De knieruimte achterin is net als in de gesloten DS3 eerder krap, maar perfect te vergeven. Dat is een gevolg van de afmetingen. Aan hoofdruimte moet men echter wel inboeten. Vooral doordat aan de buitenzijde dikke balken zijn ingewerkt waarin de schuifrails van het canvasdak huizen. Het kost onvermijdelijk enkele cruciale centimeters, dus wie groot is bekijkt het best even op voorhand.
De aan-knop van de zitvlakverwarmer tref je onderaan links, wat op zich geen slechte plaats is, maar de te kiezen standen zijn bij nacht niet verlicht en dat is minder aardig. Je moet dus steevast 'scrollen' op goed geluk. Een lichtgevende sleutelhanger is overigens ook aangeraden. Starten doe je door een dikke ouderwetse sleutel in het contactslot te proppen en om te draaien. Maar dat moet je wel eerst zien te vinden. Verder zijn de opbergvakken in de deuren erg klein, staat de versnellingspook te laag opgesteld en is de ergonomie van de middenconsole zeker voor verbetering vatbaar. Gelukkig biedt de DS3 wel een deftige voetsteun (belangrijk!).
We halen ook het stuurwiel aan, waarvan de velg vanwege z'n atypische ontwerp niet mooi in de handen past. De uitsparingen ter hoogte van de duimen kunnen wel rallypiloten-in-spe charmeren, maar daar houdt het op. Opvallend is dat de radio en dergelijke niet via knopjes op het stuur, maar via achter het kleinood verstopte hendels kan worden bediend. Wat overigens even handig is.
Over het ontwerp hebben we weinig opmerkingen. De DS3 charmeert en de materiaalkeuze kan er ook mee door. De plastic boordplank werkt wel ten allen tijde een reflectie van het bovenste deel van het centrale display in de hand, maar dat mag je als een schoonheidsfoutje beschouwen.

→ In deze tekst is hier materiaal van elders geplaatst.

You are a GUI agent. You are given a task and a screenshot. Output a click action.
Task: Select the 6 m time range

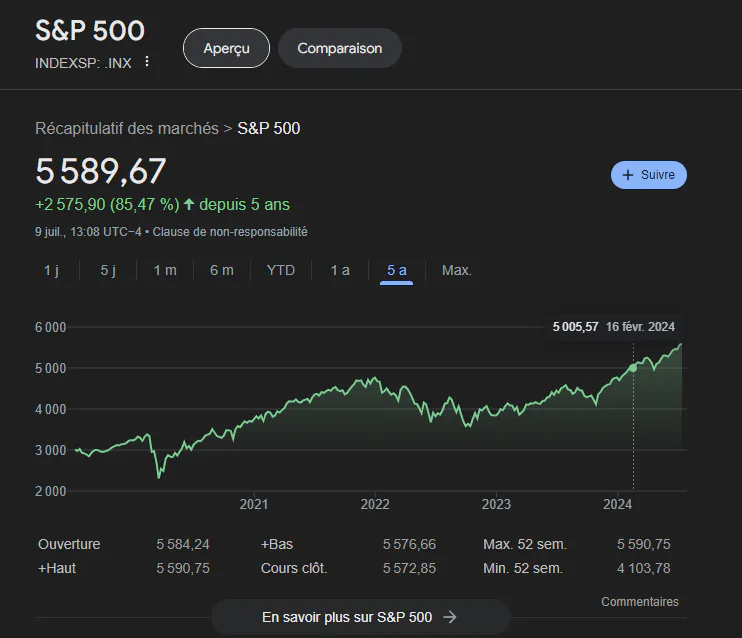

In de groene mand belandt ook het infotainmentsysteem; Een allemansvriend met overzichtbare menu's en een navigatiesysteem dat we niet op fouten hebben kunnen betrappen. Naast de routebeschrijving wordt er bovendien plaats gelaten voor allerhande andere interessante informatie en functies, en dat is lang niet in elke auto het geval. Punten voor de afleesbaarheid worden dan weer afgetrokken wanneer de zon schijnt. Ook met een gesloten kap, jammer genoeg.